-- Reading passage follows --
This week Travis Cheng is detailing his experiences making the jump from Kill Team to Warhammer 40k.
I started playing Games Workshop games in high school with Tau, getting mercilessly eviscerated by my friends’ Necrons repeatedly during 4th edition. Those models had been collecting dust until 10th edition rolled around, and a recent event let me take them out of cryo sleep. Shortly afterward, during a team tournament for Killteam, one of my fellow Brooklyn Rats @leila_gamer_mode managed to win a box of Start Collecting Tau. Between those models, a couple purchases at Atlantic City Open, and two different Tau Kill Teams, I already had 2k points’ worth of models for 40k. With a new edition, what better time to try and make the jump back to 40k?
In this article I’m going to detail my experience moving between the two systems, talk about the transition and what I learned, and offer some semi-outsider thoughts on 40k following a tournament experience.
Step 1: The Repaintening
My first task was to build. That meant assembling new Breachers and suits of varying sizes and figuring out painting and storage solutions for everything. Going from a skirmish game to one where I’d be fielding 60+ models certainly required a commitment to differently scaled solutions for painting, storage, and transport. The scale of work is not something I was looking forward to, but painting legions of ITD terrain for tournaments has given me some helpful experience on the matter.
I decided on a Farsight-ish paint scheme for my army and used a blue->red zenithal scheme that would do the majority of the visual heavy lifting on my suits. I’d follow that up with contrast-paint black to get some interesting shadows and then tie it all together with some sponge weathering and manual highlighting. My scheme came together rather effortlessly and with the heavier duty krylon paints my tanks and suits look unified without too much issue.
-- Reading passage concluded --
-- Dataset records follows --
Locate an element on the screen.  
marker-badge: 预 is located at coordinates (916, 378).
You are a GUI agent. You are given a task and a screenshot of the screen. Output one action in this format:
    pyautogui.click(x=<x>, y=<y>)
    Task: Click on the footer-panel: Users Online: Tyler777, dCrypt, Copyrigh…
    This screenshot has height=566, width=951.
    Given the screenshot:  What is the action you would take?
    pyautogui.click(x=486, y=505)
-- Dataset records concluded --
* **Work instruction 1**
Write out the entire article on moving from Kill Team to Warhammer 40k, word for word.
* **Work instruction 2**
Copy each line in the rows that contains the word "action".
The article and the rows were taken from separate sources.

* **Answer space 1**
This week Travis Cheng is detailing his experiences making the jump from Kill Team to Warhammer 40k.
I started playing Games Workshop games in high school with Tau, getting mercilessly eviscerated by my friends’ Necrons repeatedly during 4th edition. Those models had been collecting dust until 10th edition rolled around, and a recent event let me take them out of cryo sleep. Shortly afterward, during a team tournament for Killteam, one of my fellow Brooklyn Rats @leila_gamer_mode managed to win a box of Start Collecting Tau. Between those models, a couple purchases at Atlantic City Open, and two different Tau Kill Teams, I already had 2k points’ worth of models for 40k. With a new edition, what better time to try and make the jump back to 40k?
In this article I’m going to detail my experience moving between the two systems, talk about the transition and what I learned, and offer some semi-outsider thoughts on 40k following a tournament experience.
Step 1: The Repaintening
My first task was to build. That meant assembling new Breachers and suits of varying sizes and figuring out painting and storage solutions for everything. Going from a skirmish game to one where I’d be fielding 60+ models certainly required a commitment to differently scaled solutions for painting, storage, and transport. The scale of work is not something I was looking forward to, but painting legions of ITD terrain for tournaments has given me some helpful experience on the matter.
I decided on a Farsight-ish paint scheme for my army and used a blue->red zenithal scheme that would do the majority of the visual heavy lifting on my suits. I’d follow that up with contrast-paint black to get some interesting shadows and then tie it all together with some sponge weathering and manual highlighting. My scheme came together rather effortlessly and with the heavier duty krylon paints my tanks and suits look unified without too much issue.

* **Answer space 2**
You are a GUI agent. You are given a task and a screenshot of the screen. Output one action in this format:
    Given the screenshot:  What is the action you would take?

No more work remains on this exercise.